Le principe posé à l’article 271 du Code civil – simple a priori – est régulièrement rappelé par la Cour de cassation : la disparité des conditions de vie des époux s’apprécie donc au moment de la disparition du lien matrimonial contenu dans le jugement définitif de divorce.

Cette solution ne pose aucune difficulté lorsque, le divorce ayant été prononcé en première instance, aucune des parties n’interjette appel.
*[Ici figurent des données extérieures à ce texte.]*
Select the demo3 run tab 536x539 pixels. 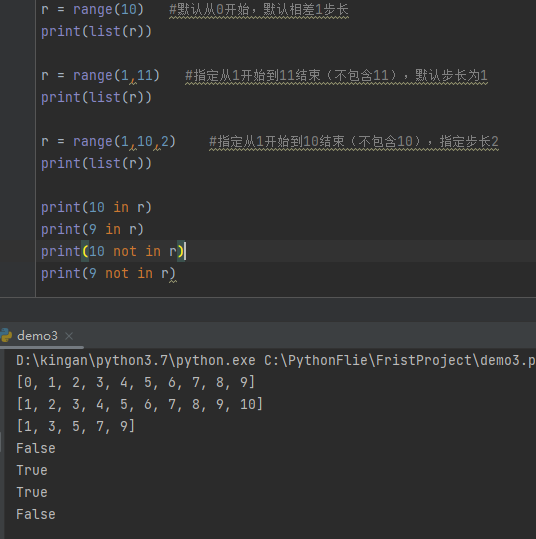[37, 336]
L’éventuelle prestation compensatoire figurant au dispositif du jugement aura en effet nécessairement été fixée en tenant compte d’une situation contemporaine à la dissolution du mariage.

Il ne devrait pas davantage y avoir de difficulté lorsque l’un des époux relève appel tant de la décision de divorce que des conséquences de celui-ci.

Dans ce cas, le prononcé du divorce étant en quelque sorte suspendu à l’arrêt de la Cour d’appel, celle-ci devra apprécier la disparité à la date à laquelle elle sera amener à statuer.

C’est ce que confirme un arrêt rendu le 14 mars 2018 (Civ. 1re , 14 mars 2018, n° 17-15524 ; non publié au Bulletin).

La Cour de cassation y applique sans surprise l’article 271 du Code civil en censurant l’arrêt d’une Cour d’appel qui n’avait pas cru bon de prendre en considération l’achat par l’intimé d’un immeuble d’une valeur de plus de 300.000 euros réalisé postérieurement au premier jugement.

Cet élément « nouveau », significatif du point de vue de l’appréciation d’une disparité de patrimoine entre époux, devait à juste titre être intégré au raisonnement de la Cour d’appel sur la prestation compensatoire.

Un tel raisonnement est parfaitement cohérent avec les effets suspensif et dévolutif de l’appel.

La situation eu été différente si l’appelant avait limité son recours à la seule question de la prestation compensatoire.

Dans cette hypothèse en effet, le prononcé du divorce serait devenu définitif, laissant à la Cour le soin d’apprécier uniquement la demande relative à la prestation compensatoire.

La Cour aurait alors du se replacer quelques mois en arrière pour apprécier la réalité de la disparité existant entre les époux.

Elle n’aurait donc pas eu à prendre en compte l’achat immobilier réalisé par le mari postérieurement au prononcé du divorce.

Cette solution, que l’on retrouve régulièrement dans la jurisprudence de la Cour de cassation (Civ. 1re , 22 mars 2005, n° 02-18648 ; Bull. civ. I, n° 145) permet incidemment de mesurer l’une des conséquences qui s’attachent à l’étendu de l’appel.